I am going to continue tinkering and try and get to the bottom of this as I almost have it stable in a containerized implementation. I have gone over almost all the documentation, but the datastore doesn't have a lot of information on how it works under the hood. However, I noticed in the code it appears to be using the temp directory which is why I originally mounted it. temp dir

johnjinwoua commented 4 years ago

@abdelhakimbendjabeur have you been able to solve your problem ? I am having some issues with the data-store. when I launch the ors'-routed -s I have this error message :

terminate called after throwing an instance of 'osrm::util::exception' what(): No shared memory block 'osrm-region' found, have you forgotten to run osrm-datastore?include/storage/shared_monitor.hpp:83

Could someone help ? @danpat

Thanks

nhaskins01 commented 4 years ago

@johnjinwoua you need to start osrm-datastore before you start osrm-routed if you start them in the reverse order, your osrm-routed instance will have nothing to connect to.

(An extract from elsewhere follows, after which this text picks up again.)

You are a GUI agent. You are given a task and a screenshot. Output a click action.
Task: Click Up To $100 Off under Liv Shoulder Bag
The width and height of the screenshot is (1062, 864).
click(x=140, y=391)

Are you running on an instance or is this a containerized application?

if using docker, you will also need to use the ipc=host setting and mount /tmp from the host on both the osrm-datastore and osrm-routed.

IqbalLx commented 2 years ago

Hi all, maybe it's not directly related to this main topic, but I wondering where can I get latest traffic data? Is it provided by ourself or is there services out there that provided it ? Thanks

github-actions[bot] commented 3 weeks ago

This issue seems to be stale. It will be closed in 30 days if no further activity occurs.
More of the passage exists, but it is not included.